1989 Panamanian coup d'état attempt
| Date | 3–4 October 1989 |
| Location | Panama |
| Result | Coup suppressed Ringleaders executed; United States invades Panama two months later; |

Belligerents
- PDF Loyalists: PDF Rebels

Commanders and leaders
- Manuel Noriega: Moisés Giroldi Vera

= 1989 Panamanian coup attempt =

Failed military coup against dictator Manuel Noriega

The 1989 Panamanian coup d'état attempt was a failed coup d'état which occurred in Panama City on 3 October. The attempt was led by Major Moisés Giroldi, supported by a group of officers who had returned from a United Nations peacekeeping mission in Namibia. Although the plotters succeeded in capturing Panamanian dictator Manuel Noriega, the coup was quickly suppressed. Giroldi and nine other members of the Panamanian Defense Forces were executed on 3 and 4 October 1989. An eleventh participant died in prison after being tortured. These events became known as the "Albrook massacre".

==Background==
Relations between Panama and the U.S. had steadily deteriorated during the 1980s, owing to concerns on the U.S. side over the safety of American nationals in Panama, the fate of the strategically important Panama Canal and Noriega's alleged involvement in facilitating drug trafficking. Under the Reagan administration, the U.S. indicted Noriega on drug trafficking charges and introduced economic sanctions against Panama, but these measures failed to achieve Noriega's resignation.

A coup had been attempted in March 1988 but had failed and Giroldi was one of those responsible for suppressing it. In September 1988, another coup plot, allegedly plotted and financed directly by the United States, was said to have been foiled by Panamanian authorities with the arrest of 16 conspirators.

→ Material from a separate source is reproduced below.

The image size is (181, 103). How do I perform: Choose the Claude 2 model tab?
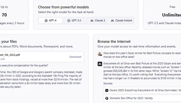click(x=98, y=21)
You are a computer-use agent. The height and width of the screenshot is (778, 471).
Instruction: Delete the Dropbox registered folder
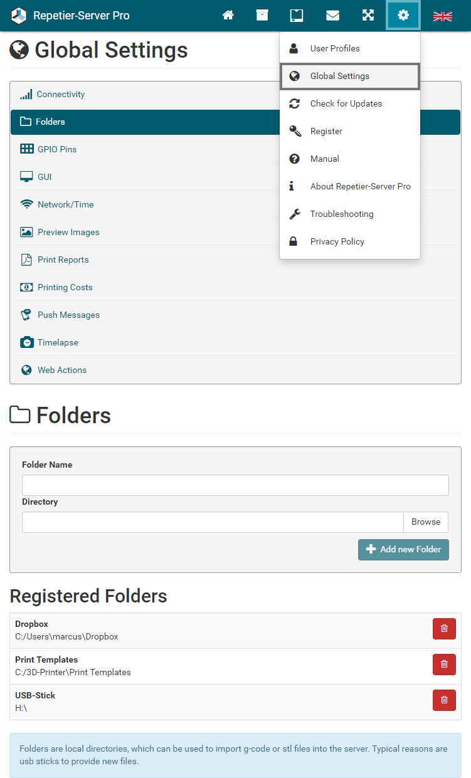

Two days before the coup, Giroldi's wife, Adela Bonilla de Giroldi, informed United States Southern Command that a coup was imminent. This resulted in a meeting between Moisés Giroldi and two CIA agents. U.S. officials claimed that Giroldi only asked for minimal help: protection for his family and roadblocks by U.S. troops in the Panama Canal Zone at two strategic locations in order to prevent troops coming to Noriega's rescue. U.S. Defense Secretary Dick Cheney subsequently stated that the Bush administration distrusted Giroldi, fearing they were being led into a trap designed to embarrass the U.S. and also doubted Giroldi's ability to succeed and to deliver Noriega into U.S. hands to stand trial. As a result, the U.S. declined to give specific commitments on supporting the coup.

==Coup==
Giroldi initiated the coup shortly before 8 a.m. and managed to capture Panamanian dictator Manuel Noriega. The rebels debated delivering Noriega into American hands. This gave Noriega a window of opportunity which he used to telephone for help. Though U.S. troops did block off two roads in the Canal Zone, Noriega loyalists used Tocumen airport to by-pass this and move in troops by air. Their counter-attack led to the rebels surrendering. Giroldi and ten soldiers headed the coup: Captain Jorge Bonilla Arboleda; Majors Juan Arza Aguilera, Leon Tejada González, Edgardo Sandoval Alba, Eric Murillo Echevers and Nicasio Lorenzo Tuñón; Lieutenants Francisco Concepción and Ismael Ortega Caraballo; Sub-Lieutenants Feliciano Muñoz Vega and Dioclides Julio.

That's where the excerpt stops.